The bodies were water-logged and delicate. Bird lifted the arm of a young man and the skin shifted, the body cracked as if Bird could tear loose the limb without much more than a tug. He dropped the arm and retreated to Mary where she stood on the porch, her hands over her eyes, still speaking out in protest.
“You must stop,” she said.
“We cannot move them,” he said.
“You should not,” she said.
“It would be impossible,” said Bird. “They are too full of water and too far gone. We cannot move them.”

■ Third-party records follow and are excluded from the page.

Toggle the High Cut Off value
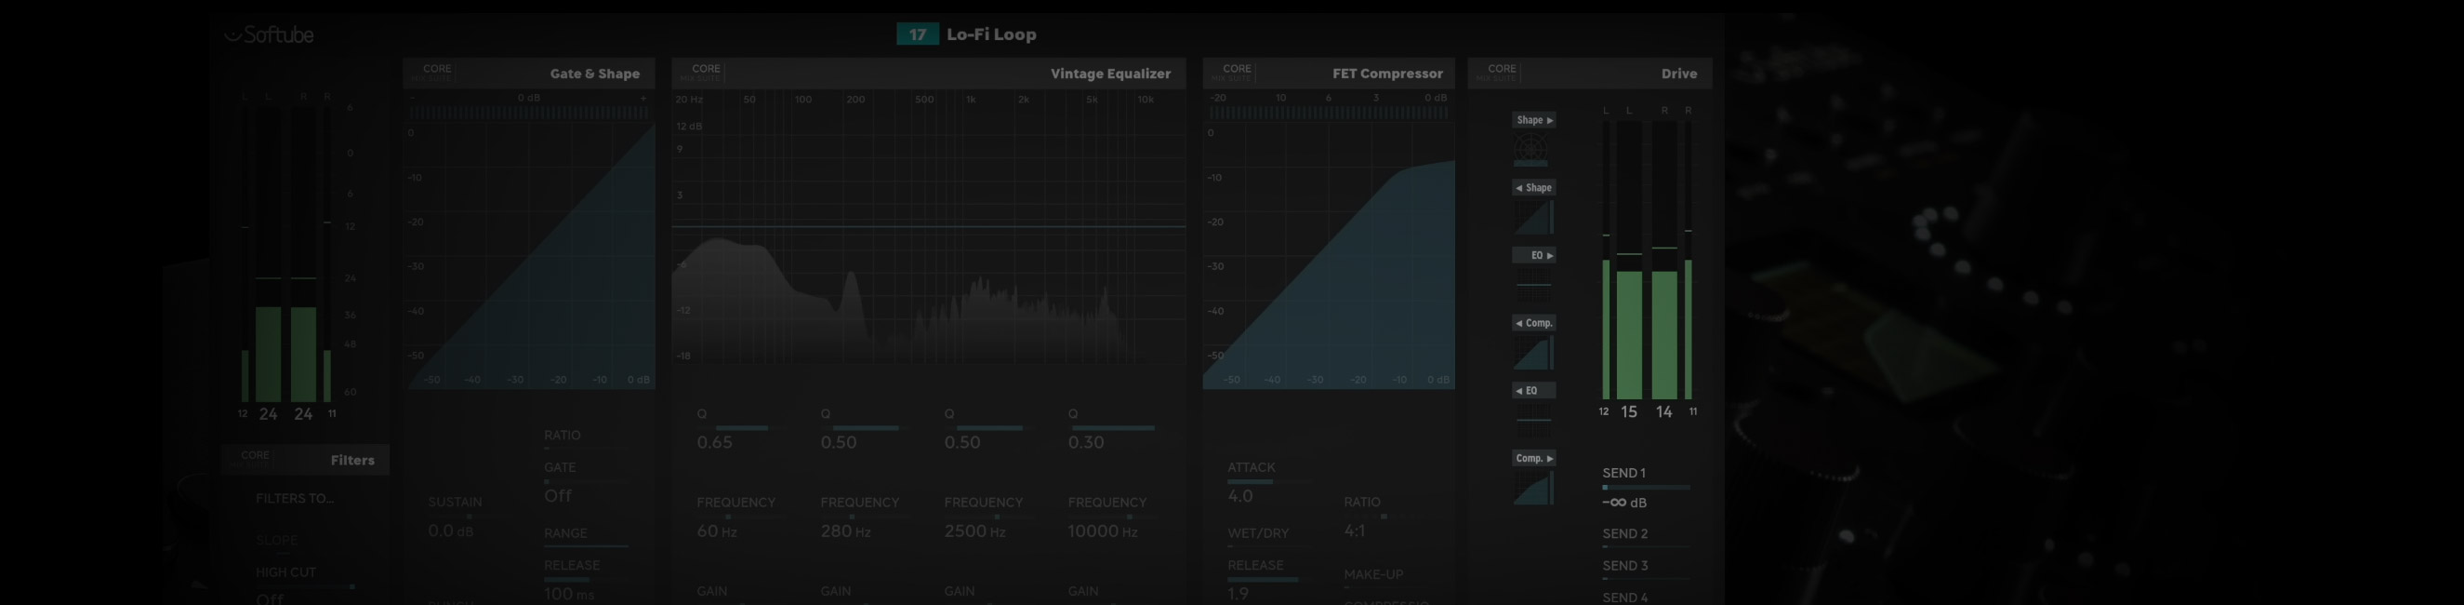The height and width of the screenshot is (605, 2464). tap(270, 598)
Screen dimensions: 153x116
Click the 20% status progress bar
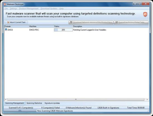coord(63,30)
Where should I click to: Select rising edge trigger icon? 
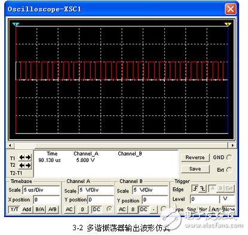point(195,188)
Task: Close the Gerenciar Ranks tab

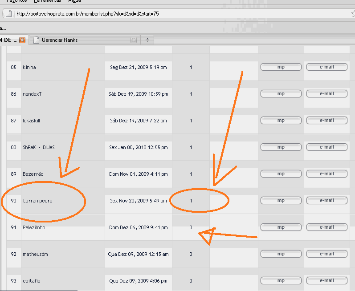Action: point(133,40)
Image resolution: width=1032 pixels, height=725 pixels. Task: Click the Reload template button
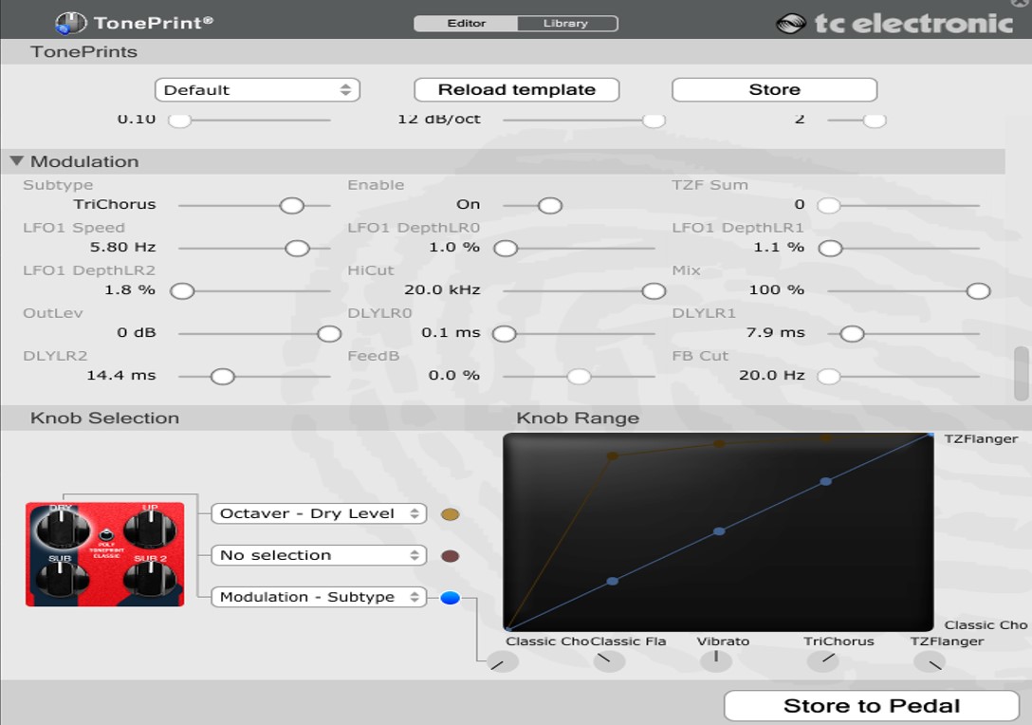click(x=517, y=90)
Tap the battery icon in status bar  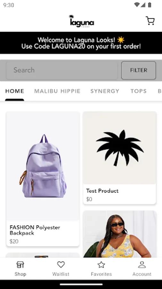150,5
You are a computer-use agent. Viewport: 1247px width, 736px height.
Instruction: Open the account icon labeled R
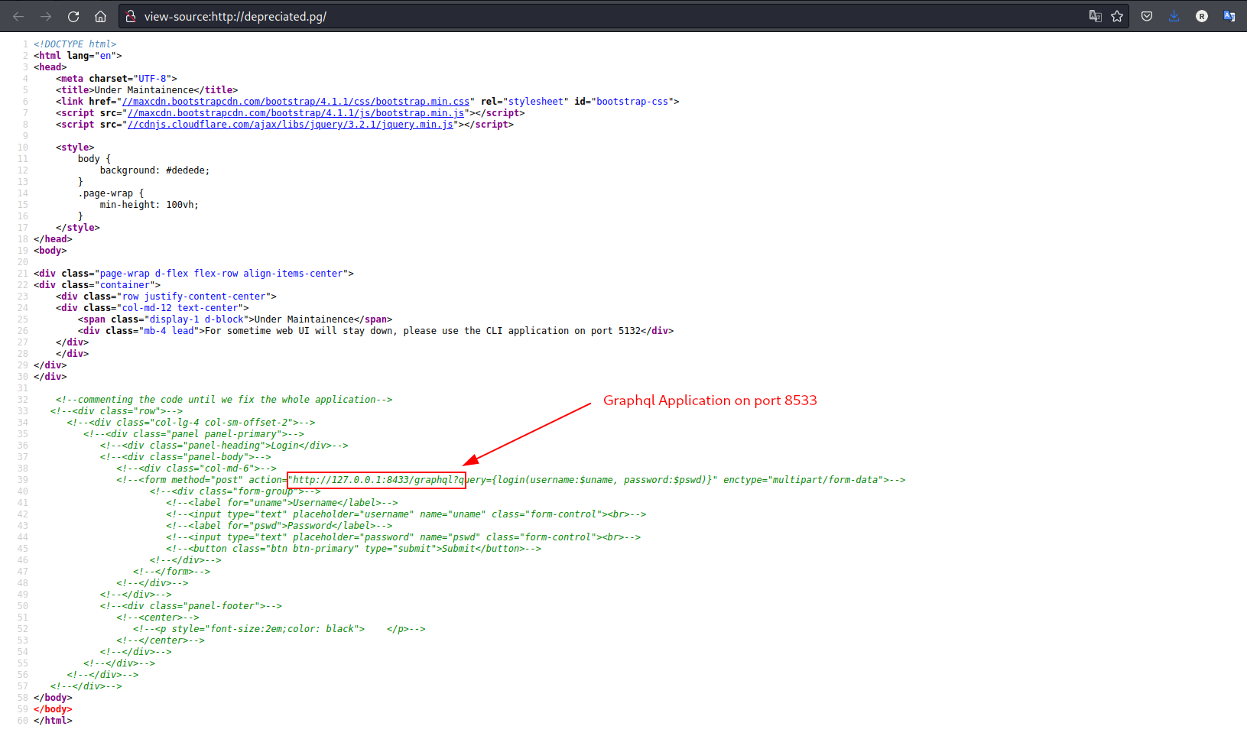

“We have to leave,” said Mary.
Finally, Bird agreed.
Mary spent the evening preparing food for the journey: baking loaves of bread and gathering butter, salt, and cured meat into manageable sacks to be carried on their backs. Bird checked the houses again and found more bullets, another pistol, rotten meal, and some more jerky. The houses groaned as he moved through them. They were each tilted on their foundation, sagging and heavy with water. The roofs of several had already collapsed. He moved through them, navigating the rubble. They were lit cleanly by the blue sky above. He found two more bodies. Two children huddled in a basement. He covered them with blankets from a nearby dresser. He did not mention them to Mary.